Bob Goddard pointed out a way to avoid the extra rule.

I agree, this is elegant, but I think it does not quite work for three years in the 2000's, namely, 2089, 2078 and 2067. For each of these non-leap years, adding 11 repeatedly doesn't yield a leap year until 2144. This is because 2100 is NOT a leap year. So the comment "At most this will require adding 33 to the year" is not correct.

It doesn't even work for 2100, again not a leap year because of the Gregorian rule, so if you apply this rule literally to 2100 you have to add 44 years (not 33) to get 2044, which gives the wrong Doomsday if you use Tuesday as the Doomsday in the 22nd century.

So instead of talking about "leap years" in any particular century, we should be asking whether y is divisible by 4. So if y is divisible by 4, just divide it by 2 and subtract that from the next higher multiple of 7.

I think that the correct rule when y is not divisible by 4 is, "If y is not divisible by 4, just repeatedly add 11 to y until you get a number divisible by 4, and apply the same formula to that number. At most this will require adding 33 to y."

Since the four-century rule of the Gregorian calendar applies to 2100, the Gregorian interpretation of 2100 as "not a leap year" should not have anything to do with the calculation because we are using the 2000 Doomsday of Wednesday once you divide the number gotten by 2. We are only talking about year numbers here, as Bob's prescient remark notes, not the exact number of days in any particular year (like 2100).

◆ **Extracted records**

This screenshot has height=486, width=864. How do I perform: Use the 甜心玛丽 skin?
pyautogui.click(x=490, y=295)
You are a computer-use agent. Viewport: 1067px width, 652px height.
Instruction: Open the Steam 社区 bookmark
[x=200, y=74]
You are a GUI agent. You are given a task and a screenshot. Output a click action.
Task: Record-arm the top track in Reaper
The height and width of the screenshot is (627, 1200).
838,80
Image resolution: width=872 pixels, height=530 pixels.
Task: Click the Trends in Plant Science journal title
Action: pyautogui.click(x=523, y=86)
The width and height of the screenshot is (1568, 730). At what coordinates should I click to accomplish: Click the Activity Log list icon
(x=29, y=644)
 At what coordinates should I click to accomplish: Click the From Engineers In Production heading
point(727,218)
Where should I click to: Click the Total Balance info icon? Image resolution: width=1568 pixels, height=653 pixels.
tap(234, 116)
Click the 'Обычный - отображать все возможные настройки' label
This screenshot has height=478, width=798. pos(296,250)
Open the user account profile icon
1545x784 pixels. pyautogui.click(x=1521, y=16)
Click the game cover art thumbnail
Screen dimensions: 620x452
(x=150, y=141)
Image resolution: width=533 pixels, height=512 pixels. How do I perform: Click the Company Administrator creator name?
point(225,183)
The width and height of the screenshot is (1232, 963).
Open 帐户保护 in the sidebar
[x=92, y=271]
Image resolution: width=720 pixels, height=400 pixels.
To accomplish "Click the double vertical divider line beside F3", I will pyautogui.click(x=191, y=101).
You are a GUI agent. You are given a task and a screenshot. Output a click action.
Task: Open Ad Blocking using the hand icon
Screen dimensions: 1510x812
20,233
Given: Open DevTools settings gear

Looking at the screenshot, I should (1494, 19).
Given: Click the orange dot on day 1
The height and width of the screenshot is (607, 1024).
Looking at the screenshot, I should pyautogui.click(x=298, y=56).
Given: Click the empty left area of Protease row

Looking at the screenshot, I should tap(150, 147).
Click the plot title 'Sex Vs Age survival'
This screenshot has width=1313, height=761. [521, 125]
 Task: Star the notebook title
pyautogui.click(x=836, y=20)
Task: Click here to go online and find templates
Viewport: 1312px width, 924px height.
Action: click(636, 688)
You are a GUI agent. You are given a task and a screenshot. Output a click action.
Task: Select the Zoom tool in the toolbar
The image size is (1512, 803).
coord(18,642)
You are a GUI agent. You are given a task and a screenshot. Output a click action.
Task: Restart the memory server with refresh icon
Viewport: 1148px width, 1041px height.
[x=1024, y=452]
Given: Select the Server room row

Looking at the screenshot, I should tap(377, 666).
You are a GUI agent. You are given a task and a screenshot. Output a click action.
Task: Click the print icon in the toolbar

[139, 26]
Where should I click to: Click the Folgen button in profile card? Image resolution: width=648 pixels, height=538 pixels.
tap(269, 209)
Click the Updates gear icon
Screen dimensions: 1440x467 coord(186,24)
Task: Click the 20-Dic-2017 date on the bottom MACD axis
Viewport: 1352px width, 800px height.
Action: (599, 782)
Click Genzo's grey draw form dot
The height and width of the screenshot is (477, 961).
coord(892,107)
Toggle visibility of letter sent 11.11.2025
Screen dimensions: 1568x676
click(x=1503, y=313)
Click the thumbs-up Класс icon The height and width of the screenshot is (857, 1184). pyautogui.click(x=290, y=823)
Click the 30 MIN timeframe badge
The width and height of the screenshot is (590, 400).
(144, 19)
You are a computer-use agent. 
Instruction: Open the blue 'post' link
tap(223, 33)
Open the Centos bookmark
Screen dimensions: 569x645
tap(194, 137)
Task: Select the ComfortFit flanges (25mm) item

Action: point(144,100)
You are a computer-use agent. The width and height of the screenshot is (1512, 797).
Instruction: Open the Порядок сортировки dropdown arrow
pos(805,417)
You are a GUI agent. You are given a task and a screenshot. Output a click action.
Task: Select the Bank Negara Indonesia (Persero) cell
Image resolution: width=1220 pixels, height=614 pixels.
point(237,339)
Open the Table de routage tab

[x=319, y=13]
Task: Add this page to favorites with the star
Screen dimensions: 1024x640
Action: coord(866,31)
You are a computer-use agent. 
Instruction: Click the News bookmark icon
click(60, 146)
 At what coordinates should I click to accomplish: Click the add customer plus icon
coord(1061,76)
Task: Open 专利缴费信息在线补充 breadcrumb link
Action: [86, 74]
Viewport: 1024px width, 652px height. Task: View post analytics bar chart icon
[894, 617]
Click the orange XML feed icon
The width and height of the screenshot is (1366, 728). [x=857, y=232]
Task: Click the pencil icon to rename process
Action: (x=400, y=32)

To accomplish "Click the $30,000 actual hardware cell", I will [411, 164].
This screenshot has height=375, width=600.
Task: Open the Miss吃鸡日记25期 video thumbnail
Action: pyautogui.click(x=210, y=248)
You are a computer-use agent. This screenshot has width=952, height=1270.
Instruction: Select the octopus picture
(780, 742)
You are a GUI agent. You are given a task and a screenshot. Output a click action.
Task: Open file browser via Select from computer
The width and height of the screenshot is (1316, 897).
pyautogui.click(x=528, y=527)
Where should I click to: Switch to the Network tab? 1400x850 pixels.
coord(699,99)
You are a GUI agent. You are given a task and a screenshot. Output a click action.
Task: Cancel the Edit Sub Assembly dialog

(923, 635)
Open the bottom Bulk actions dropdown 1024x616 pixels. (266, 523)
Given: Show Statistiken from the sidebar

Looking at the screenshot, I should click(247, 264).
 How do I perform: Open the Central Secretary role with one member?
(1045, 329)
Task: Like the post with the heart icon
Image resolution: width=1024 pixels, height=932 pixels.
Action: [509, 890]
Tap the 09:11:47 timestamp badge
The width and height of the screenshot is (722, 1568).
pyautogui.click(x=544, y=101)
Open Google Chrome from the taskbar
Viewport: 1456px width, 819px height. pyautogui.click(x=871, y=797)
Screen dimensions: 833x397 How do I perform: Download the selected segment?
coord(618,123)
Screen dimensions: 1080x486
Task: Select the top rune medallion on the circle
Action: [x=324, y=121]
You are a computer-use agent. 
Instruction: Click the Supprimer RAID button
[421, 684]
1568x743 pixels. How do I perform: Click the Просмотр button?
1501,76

◆ **Exercise brief**
Write what comes next in the post about the add-11 Doomsday rule, which sits above the listing, starting right after its last sentence.

◆ **The answer**
Cornflower (Dale) said...

This is much easier than Conway. I wondered if I couple simplify further though, and add my take. Instead of adding 11s, do the following

1. Reduce the year to the nearest lower year-evenly-divisible-by-4 (2100 is such a year). Call the lower year x and the difference z. e.g. yyyy = 2013. x = 12, z = 1
Note x + z = yy

2. Get the 7's complement of x/2
e.g. 2013, x = 12 x/2 = 6 7's complement of 6 is 1

3. Add the century# + difference (z) + 7's complement to get your Doomsday #
2013 = 2 + 1 + 1 = 4 (Thursday)

It works for the pesky dates mentioned by Bill Jeffreys:
2089 2 + 1 + 88=>44=>5 = 8 (Mon)
2078 2 + 2 + 76=>38=>4 = 8 (Mon)
2067 2 + 3 + 64=>32=>3 = 8 (Mon)

Cornflower (Dale) said...

An addendum to my December, 2013 comment. I forgot to state that for January and February of leap years you must subtract 1 from the final date.

Alternately, if you consider that the ancient Roman calendar started in March, you can do the same. If I use my method (or almost any of the algorithms), but for the year before for Jan and Feb dates, then it works out correctly.

Note that instead of Conway's Jan 3/4 and Feb 7/8 Doomsdays, if you consider the year before for January and February, you have the easier Doomsdays of Jan 2 (like May and Dec)and Feb 6 (like Jun). This works whether it is or is not a leap year.

jackerz said...

Note to Bill Jefferys and Dale Cornflower:

You should read Mike Walter's follow-up improvement to his easier doomsday proposal. It's called the "Odd+11" method and is described here:


The "Odd+11" method does not require any calculation involving leap years or divisibility-by-4 tests.

Bill Jefferys said...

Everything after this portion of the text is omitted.